Chest radiography and high resolution computed tomography in the evaluation of workers exposed to silica dust: relation with functional findings.

Published on Apr 1, 1995in Occupational and Environmental Medicine3.824
· DOI :10.1136/OEM.52.4.262
D Talini13
Estimated H-index: 13
(UniPi: University of Pisa),
Pierluigi Paggiaro48
Estimated H-index: 48
+ 6 AuthorsC. Giuntini2
Estimated H-index: 2
Sources
Abstract
OBJECTIVES--To compare the usefulness of high resolution computed tomography (HRCT) with chest radiography (CR) in the diagnosis and assessment of severity of silicosis. METHODS--27 workers exposed to silica underwent CR, HRCT, and pulmonary function tests. Two experienced readers independently evaluated CR by International Labour Office classification, and grouped the results into four categories. HRCT categories of nodule profusion and the extent of emphysema were graded on a four point scale; in 20 subjects the percentage distribution of lung densities were measured by HRCT. RESULTS--Concordance between readers was higher for HRCT than for CR (K statistic = 0.49 and 0.29 respectively). There was poor concordance between CR and HRCT in the early stage of silicosis. No significant difference in pulmonary function tests was found among different CR categories, but forced expiratory volume in one second (FEV1), maximal expiratory flow at 50% and 75% of FVC (MEF50, MEF75), and diffusion capacity significantly decreased with increasing HRCT categories. Subjects with simple silicosis detected by HRCT had a lower FEV1 than subjects without silicosis, whereas subjects with conglomerated silicosis showed higher residual volume and functional residual capacity than subjects with simple silicosis. These relations were not affected by smoking or symptoms of chronic bronchitis. Different grades of emphysema detected by HRCT were significantly different in diffusion capacity. Only the HRCTs of the lowest and the highest categories of profusion of parenchymal opacities were significantly different in their distribution of density classes. CONCLUSION--HRCT is more reproducible and accurate than CR, as suggested by the higher agreement between readers and the better correlation with pulmonary function tests, irrespective of smoking and chronic bronchitis; however, these data do not support the hypothesis that HRCT is more sensitive than CR in the early detection of silicosis.

Record set >>
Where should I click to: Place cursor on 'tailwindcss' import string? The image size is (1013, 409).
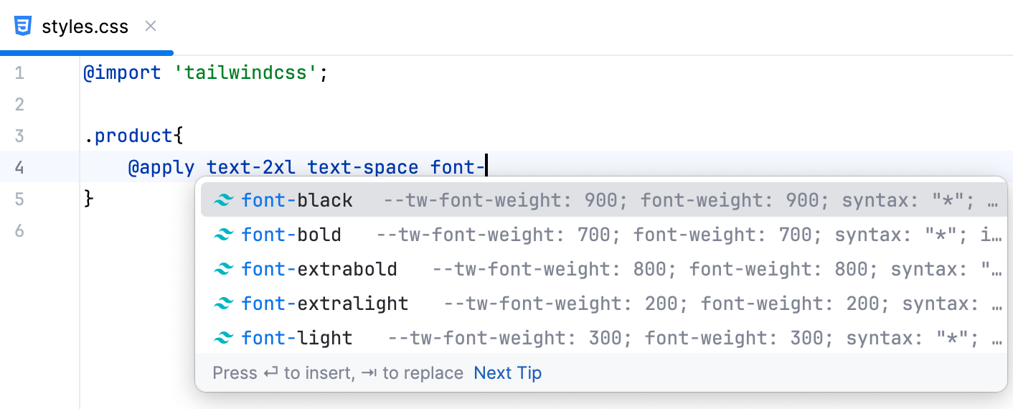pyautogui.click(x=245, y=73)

---

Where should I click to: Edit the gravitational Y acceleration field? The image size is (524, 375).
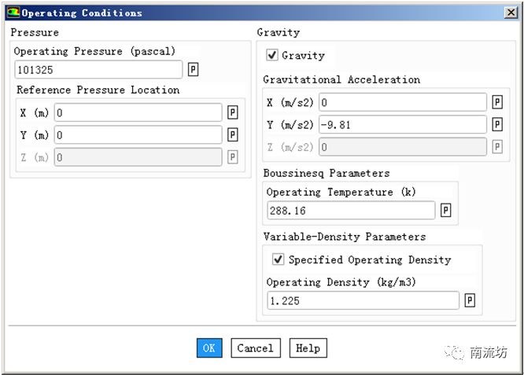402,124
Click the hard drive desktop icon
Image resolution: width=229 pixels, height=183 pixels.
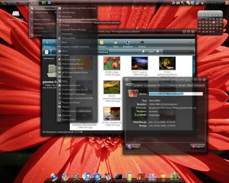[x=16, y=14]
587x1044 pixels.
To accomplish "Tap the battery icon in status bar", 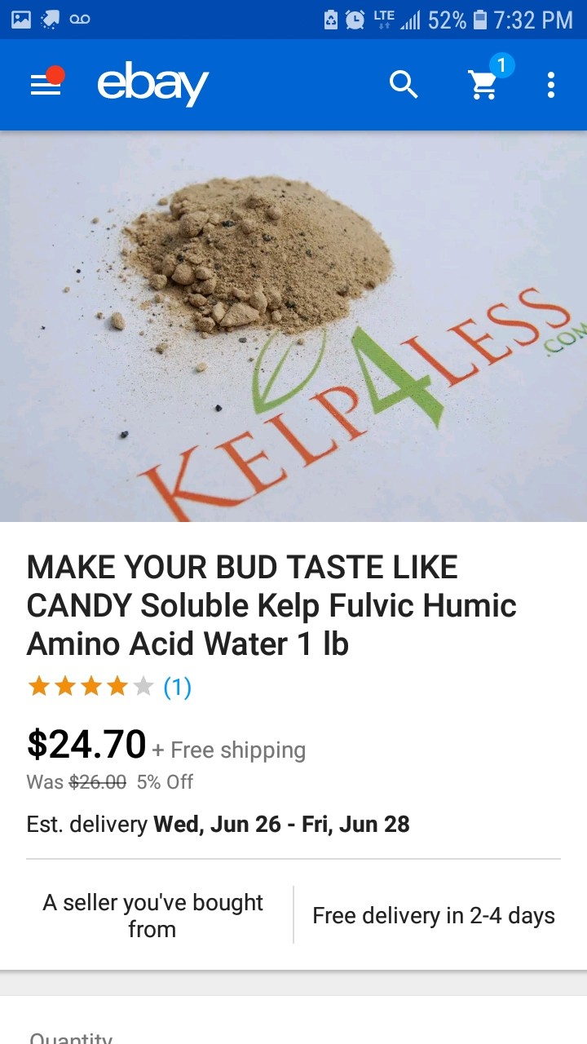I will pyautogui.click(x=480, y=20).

Exercise description >>
Using the abstract on silicosis, say whether each statement agrees with it. Answer yes or no and quote the deciding words. 1. The two readers agreed more closely on chest radiography than on HRCT. 2. Smoking did not affect the relations found between HRCT categories and lung function. 3. The data show that HRCT detects early silicosis more sensitively than chest radiography. The records have no connection to the text on silicosis.

Finished exercise >>
1. No: "Concordance between readers was higher for HRCT than for CR (K statistic = 0.49 and 0.29 respectively)."
2. Yes: "These relations were not affected by smoking or symptoms of chronic bronchitis."
3. No: "these data do not support the hypothesis that HRCT is more sensitive than CR in the early detection of silicosis."